12. Ultrasonografi: Ultrason, mesane kanserinin boyutu ve yayılımı hakkında bilgi verebilir. Ayrıca böbreklerin durumunu da kontrol etmek için kullanılır. Basit ve hızlı bir testtir.

Ultrason Kılavuzluğunda İğne Biyopsisi: Şüpheli bir bölgeyi incelemek için ultrason eşliğinde biyopsi yapılır.

13. Akciğer Grafisi: Mesane kanserinin akciğerlere sıçrayıp sıçramadığını belirlemek için göğüs röntgeni alınabilir. Ancak, bu amaç için sıklıkla göğüs CT’si tercih edildiğinden bu yöntem az kullanılmaktadır.
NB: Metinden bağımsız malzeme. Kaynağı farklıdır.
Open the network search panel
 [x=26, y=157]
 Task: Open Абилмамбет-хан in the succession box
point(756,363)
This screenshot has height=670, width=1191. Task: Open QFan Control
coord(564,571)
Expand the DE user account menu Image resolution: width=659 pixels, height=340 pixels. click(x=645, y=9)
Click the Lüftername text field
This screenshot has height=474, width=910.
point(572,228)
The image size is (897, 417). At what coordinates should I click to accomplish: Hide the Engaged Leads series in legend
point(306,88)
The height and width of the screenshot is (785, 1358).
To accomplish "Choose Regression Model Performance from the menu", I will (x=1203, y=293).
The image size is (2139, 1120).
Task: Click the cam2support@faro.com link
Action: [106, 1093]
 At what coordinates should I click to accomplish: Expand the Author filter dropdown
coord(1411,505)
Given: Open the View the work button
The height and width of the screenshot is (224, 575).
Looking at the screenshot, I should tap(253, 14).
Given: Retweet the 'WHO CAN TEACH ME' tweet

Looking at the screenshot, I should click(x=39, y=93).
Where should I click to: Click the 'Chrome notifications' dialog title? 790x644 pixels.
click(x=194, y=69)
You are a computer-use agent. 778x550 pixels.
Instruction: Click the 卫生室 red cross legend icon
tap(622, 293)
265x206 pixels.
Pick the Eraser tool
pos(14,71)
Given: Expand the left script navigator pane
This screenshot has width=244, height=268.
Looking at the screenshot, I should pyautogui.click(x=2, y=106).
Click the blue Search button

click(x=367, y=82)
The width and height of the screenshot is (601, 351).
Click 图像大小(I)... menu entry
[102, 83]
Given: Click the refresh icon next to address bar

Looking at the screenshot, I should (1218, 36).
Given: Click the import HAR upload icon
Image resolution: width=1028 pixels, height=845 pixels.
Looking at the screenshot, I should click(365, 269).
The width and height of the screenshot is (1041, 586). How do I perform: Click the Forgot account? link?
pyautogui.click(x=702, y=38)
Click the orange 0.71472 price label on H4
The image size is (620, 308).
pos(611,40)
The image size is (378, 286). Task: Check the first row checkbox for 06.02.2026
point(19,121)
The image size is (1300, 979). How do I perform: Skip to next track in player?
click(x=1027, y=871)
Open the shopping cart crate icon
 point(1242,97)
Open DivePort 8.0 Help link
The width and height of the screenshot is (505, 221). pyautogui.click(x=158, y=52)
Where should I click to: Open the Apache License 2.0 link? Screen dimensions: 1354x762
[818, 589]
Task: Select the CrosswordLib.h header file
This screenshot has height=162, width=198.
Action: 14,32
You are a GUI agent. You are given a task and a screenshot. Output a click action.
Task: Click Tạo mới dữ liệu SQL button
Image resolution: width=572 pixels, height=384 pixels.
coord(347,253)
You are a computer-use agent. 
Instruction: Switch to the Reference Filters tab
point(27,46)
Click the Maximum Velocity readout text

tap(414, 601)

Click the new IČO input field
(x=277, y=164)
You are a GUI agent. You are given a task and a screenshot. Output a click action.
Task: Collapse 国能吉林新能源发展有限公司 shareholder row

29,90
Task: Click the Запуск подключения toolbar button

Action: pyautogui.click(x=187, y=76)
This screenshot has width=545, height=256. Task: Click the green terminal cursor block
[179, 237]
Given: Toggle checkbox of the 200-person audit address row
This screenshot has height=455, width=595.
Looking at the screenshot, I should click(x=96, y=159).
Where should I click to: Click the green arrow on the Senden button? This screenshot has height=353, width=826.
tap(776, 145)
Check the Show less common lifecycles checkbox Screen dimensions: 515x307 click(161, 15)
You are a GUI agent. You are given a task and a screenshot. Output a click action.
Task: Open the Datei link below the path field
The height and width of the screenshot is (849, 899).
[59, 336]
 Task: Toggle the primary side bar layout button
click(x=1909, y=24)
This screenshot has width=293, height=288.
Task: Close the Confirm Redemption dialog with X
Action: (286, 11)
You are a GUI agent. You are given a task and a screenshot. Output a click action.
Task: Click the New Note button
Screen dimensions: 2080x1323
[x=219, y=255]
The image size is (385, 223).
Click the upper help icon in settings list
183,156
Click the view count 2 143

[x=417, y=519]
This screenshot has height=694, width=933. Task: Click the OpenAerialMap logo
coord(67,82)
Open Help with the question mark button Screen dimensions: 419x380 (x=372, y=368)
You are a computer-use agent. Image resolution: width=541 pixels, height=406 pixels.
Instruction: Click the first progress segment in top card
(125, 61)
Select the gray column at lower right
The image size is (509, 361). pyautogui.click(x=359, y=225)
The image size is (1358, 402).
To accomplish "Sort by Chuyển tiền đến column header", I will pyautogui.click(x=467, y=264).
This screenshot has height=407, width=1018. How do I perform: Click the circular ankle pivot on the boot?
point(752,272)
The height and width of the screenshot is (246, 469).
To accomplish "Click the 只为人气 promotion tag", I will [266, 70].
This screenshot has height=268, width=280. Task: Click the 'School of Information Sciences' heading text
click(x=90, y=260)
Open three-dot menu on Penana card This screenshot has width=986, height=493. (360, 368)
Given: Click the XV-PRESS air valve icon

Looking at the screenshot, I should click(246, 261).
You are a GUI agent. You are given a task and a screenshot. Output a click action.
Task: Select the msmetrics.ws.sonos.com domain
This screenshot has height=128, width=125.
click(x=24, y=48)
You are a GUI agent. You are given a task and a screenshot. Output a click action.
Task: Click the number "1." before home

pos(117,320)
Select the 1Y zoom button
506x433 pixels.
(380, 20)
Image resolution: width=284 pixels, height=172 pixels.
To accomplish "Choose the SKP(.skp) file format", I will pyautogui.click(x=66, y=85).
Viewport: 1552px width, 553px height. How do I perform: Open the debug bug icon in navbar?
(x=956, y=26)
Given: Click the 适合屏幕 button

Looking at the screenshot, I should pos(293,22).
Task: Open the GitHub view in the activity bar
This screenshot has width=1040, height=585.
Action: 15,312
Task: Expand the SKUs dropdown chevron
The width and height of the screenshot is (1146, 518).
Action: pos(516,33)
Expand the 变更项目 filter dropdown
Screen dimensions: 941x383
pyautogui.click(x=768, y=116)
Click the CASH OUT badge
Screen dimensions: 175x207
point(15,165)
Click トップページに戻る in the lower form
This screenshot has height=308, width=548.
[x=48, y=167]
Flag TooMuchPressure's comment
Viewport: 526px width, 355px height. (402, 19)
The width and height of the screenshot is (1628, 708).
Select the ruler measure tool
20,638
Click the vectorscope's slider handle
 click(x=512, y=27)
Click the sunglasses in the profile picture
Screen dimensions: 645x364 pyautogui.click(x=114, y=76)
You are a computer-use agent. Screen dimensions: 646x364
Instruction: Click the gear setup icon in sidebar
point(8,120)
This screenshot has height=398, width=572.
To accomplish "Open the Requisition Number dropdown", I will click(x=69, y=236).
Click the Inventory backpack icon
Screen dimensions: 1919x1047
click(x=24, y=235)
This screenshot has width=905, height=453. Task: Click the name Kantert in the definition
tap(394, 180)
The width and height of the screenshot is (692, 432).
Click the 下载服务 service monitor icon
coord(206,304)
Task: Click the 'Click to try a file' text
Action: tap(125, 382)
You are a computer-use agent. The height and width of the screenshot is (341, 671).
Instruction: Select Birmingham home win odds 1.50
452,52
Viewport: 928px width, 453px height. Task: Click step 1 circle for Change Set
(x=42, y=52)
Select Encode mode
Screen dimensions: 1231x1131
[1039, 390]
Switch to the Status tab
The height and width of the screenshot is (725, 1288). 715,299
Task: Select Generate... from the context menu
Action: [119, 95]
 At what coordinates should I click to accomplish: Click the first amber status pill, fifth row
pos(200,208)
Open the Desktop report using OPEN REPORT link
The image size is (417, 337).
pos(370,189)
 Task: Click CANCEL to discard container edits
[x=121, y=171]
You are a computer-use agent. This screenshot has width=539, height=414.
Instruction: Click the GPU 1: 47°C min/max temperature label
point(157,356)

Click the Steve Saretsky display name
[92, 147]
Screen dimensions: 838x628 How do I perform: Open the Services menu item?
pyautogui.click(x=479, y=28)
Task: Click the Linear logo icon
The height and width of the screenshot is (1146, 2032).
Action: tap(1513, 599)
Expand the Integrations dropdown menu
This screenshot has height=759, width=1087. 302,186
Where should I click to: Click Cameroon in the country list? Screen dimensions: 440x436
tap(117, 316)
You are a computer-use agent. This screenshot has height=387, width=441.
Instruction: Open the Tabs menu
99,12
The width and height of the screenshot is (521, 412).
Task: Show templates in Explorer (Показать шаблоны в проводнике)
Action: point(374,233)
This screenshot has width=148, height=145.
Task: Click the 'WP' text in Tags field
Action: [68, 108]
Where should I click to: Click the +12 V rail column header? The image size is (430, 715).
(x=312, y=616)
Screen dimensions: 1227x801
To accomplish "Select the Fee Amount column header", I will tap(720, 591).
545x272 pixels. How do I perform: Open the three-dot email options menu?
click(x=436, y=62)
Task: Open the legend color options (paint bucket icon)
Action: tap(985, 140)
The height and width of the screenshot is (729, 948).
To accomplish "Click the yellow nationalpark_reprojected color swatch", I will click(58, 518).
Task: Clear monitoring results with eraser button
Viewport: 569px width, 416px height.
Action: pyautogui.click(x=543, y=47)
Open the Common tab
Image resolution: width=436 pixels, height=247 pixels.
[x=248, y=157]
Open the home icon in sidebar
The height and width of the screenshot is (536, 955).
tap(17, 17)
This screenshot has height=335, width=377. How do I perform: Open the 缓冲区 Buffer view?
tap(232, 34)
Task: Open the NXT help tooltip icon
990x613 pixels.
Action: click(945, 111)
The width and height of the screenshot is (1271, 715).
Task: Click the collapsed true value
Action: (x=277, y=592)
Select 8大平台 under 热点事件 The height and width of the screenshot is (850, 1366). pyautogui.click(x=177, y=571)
14. Kemik Taraması: Kemiklerde kanserin olup olmadığını kontrol etmek için kemik taraması yapılır. Eğer kemik ağrınız yoksa ya da kan testleri kanserin kemiklere sıçramış olabileceğini gösteriyorsa bu test önerilir. Radyoaktif madde kullanılarak yapılan bu test, kemiklerdeki kanseri tespit edebilir. Ancak kesin sonuçlar için ek testlere ihtiyaç duyulabilir.

15. Pozitron Emisyon Tomografisi (PET) Taraması: Radyoaktif madde ile CT taramasının bir araya getirildiği bu yöntem, mesane kanserinin diğer organlara ve lenf düğümlerine yayılıp yayılmadığını tespit etmede giderek daha fazla tercih edilmektedir. PET-CT, uzakta oluşan metastazların tespit olasılığını yükseltir. Ancak, mesane tümörlerinin aşamasını belirlemek için genelde önerilmez.